The Legislative Council Legal and Social Issues Committee’s Inquiry into Victoria’s criminal Justice System found that Victoria’s agreement through the MAG to contribute to a proposal to raise the minimum age of criminal responsibility to 12 was ‘out of step with the views and evidence presented by stakeholders who contributed to its Inquiry’ and that there was ‘overwhelming support for amending s 344 of the Children, Youth and Families Act 2005 (Vic) to raise the minimum age of criminal responsibility in Victoria to at least 14 years old’ (p. 125). The Victorian Government’s response to this report is due on 24 September 2022.

Queensland

The Criminal Code Act 1899 (Qld) specifies that a person under the age of 10 years is not criminally responsible for any act or omission (section 29(1)). The doli incapax presumption is included in section 29(2), which states, ‘a person under the age of 14 years is not criminally responsible for an act or omission, unless it is proved that at the time of doing the act or making the omission the person had capacity to know that the person ought not to do the act or make the omission’.
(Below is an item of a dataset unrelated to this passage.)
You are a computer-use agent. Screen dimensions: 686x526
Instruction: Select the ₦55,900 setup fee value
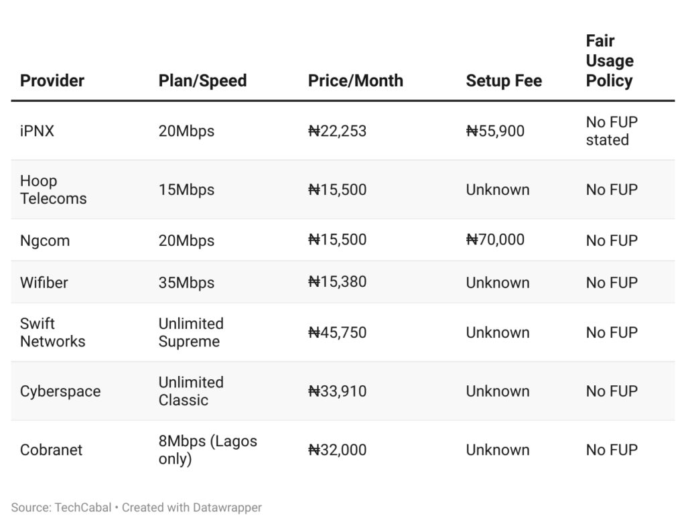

Section 175 of the Youth Justice Act 1992 (Qld) sets out the sentencing orders that can be made by a judge if a child is found guilty of an offence. Different maximum sentences are applied to children who are between 13 and 15 years of age, and those who are over 15.

Case law

The Childrens (Magistrates) Courts of Queensland decided in Queensland Police Service v DSL [2019] that a 12-year-old child was guilty of animal cruelty. The court considered that a statement made by the child to police established the child knew their actions were morally wrong and rebutted the doli incapax presumption. The court noted that ‘evidence of statements of the child are highly probative’ but their use ‘must be approached with caution’ (para 45).

Reviews and legislative change

On 12 February 2018, the Queensland Government appointed former Police Commissioner Robert Atkinson to examine and report on a series of youth justice matters. The 2018 Report on Youth Justice (Atkinson Report) recommended that the Government advocate for raising the minimum age of criminal responsibility to 12 years as part of a national agenda for all states and territories (recommendations 68 and 69).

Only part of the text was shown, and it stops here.